‘Care and Compassion’

These are the words that feature prominently in a long-awaited report on the scandalous lack of professional behaviour in the five hospitals under the authority of Mid-Staffordshire N.H.S.Trust. It is estimated that between 400-700 patients (why such a imprecise number?) died needlessly over a period of several years when under their care. ‘Cure the N.H.S.’ , a group of bereaved people committed to reform, campaigned for the matter to be looked into, and a Q.C., namely Robert Francis, has now presented his 2,000 page report. It was acknowledged in Parliament yesterday by the Prime Minister. Both he and the Leader of the Opposition apologised for the deficiencies revealed by the report, though both had still to fully digest its suggestions.

In his report, Robert Francis QC makes 290 recommendations. They include:

Openness, transparency and candour throughout the healthcare system, underpinned by statute. Improved support for compassionate, caring and committed nursing, including better standards, a stronger voice for nursing in organisational leadership and at ward level, and the regulation of healthcare assistants.

There should be stronger healthcare leadership – including the establishment of a NHS Leadership college, a code of ethics and the disqualification of those found guilty of serious breaches of the code and a registration scheme for those eligible to be directors of NHS organisations. Francis is against ‘scapegoating’, which means he doesn’t recommend any of the resignations demanded by the Cure the N.H.S. group and others.
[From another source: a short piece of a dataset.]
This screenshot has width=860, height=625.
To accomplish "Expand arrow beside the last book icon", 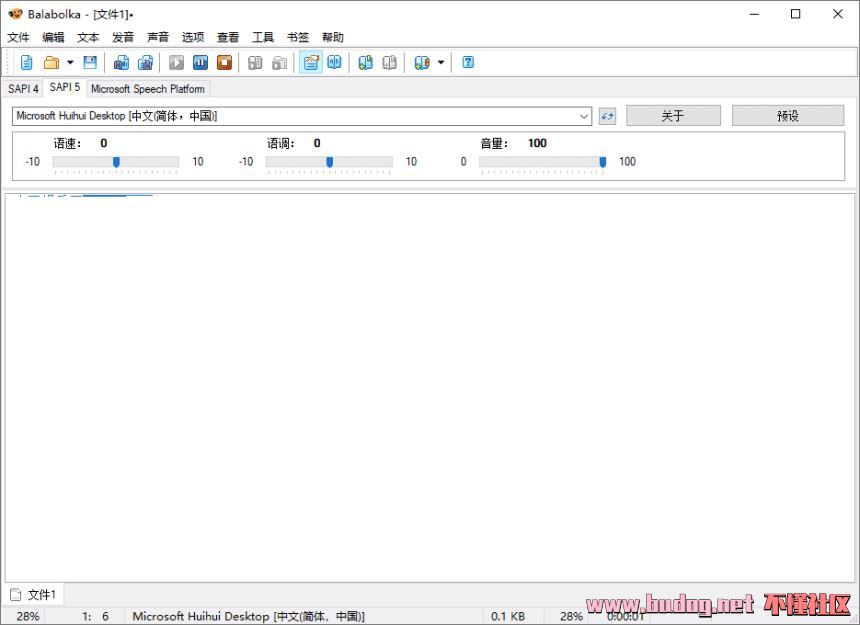I will click(441, 62).
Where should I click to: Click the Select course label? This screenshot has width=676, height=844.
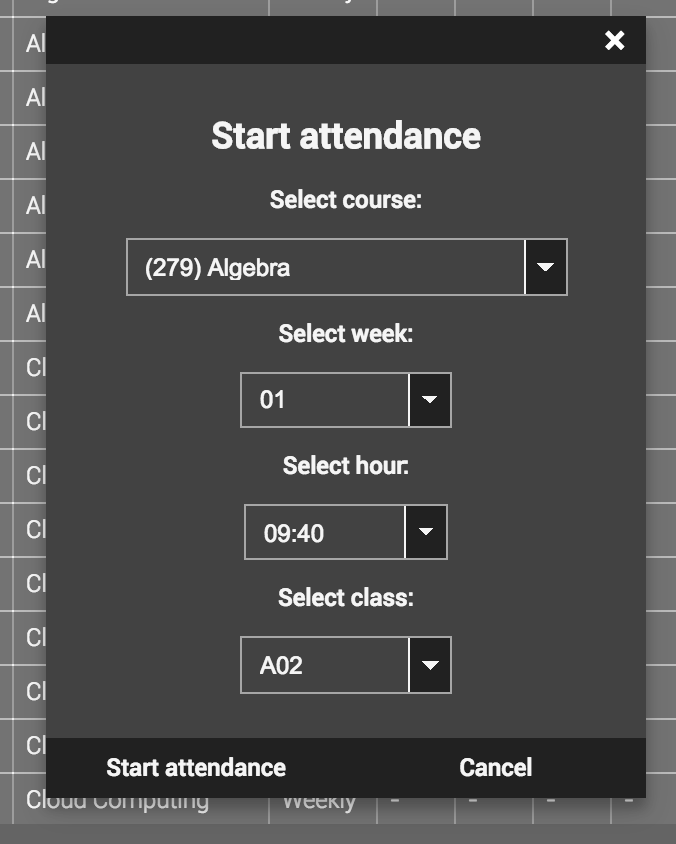tap(345, 199)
This massive critique of a service which unifies the country in a remarkable and unique way – someone has called the N.H.S ‘almost a state religion’- and does so at a moment when it is enduring a massive restructuring, less for the people than for the profit of companies competing to take over its services, couldn’t have come at a worse time.

From my own observation I know that hospital care is fallible and variable. There are all the imperfections associated with any system (I worked for one for 50 years!) where it feels to outsiders that the organisation is secretive and self-perpetuating. As a patient and as a visitor I have sometimes felt I was facing an impenetrable wall, grim and forbidding.

But the temptation to ride on a bandwagon of shaming should be resisted. 90% of people leaving hospital approve of the care they have been given. To put it mildly, medical staff have a very testing job. Patients can be difficult, and the pressure of work remorseless. Better training and supervision, pay differentials, management more in touch with the reality of a ward may all be part of the way to improvement.

But care and compassion, treating patients as people under stress, ill but anxious too, matters most.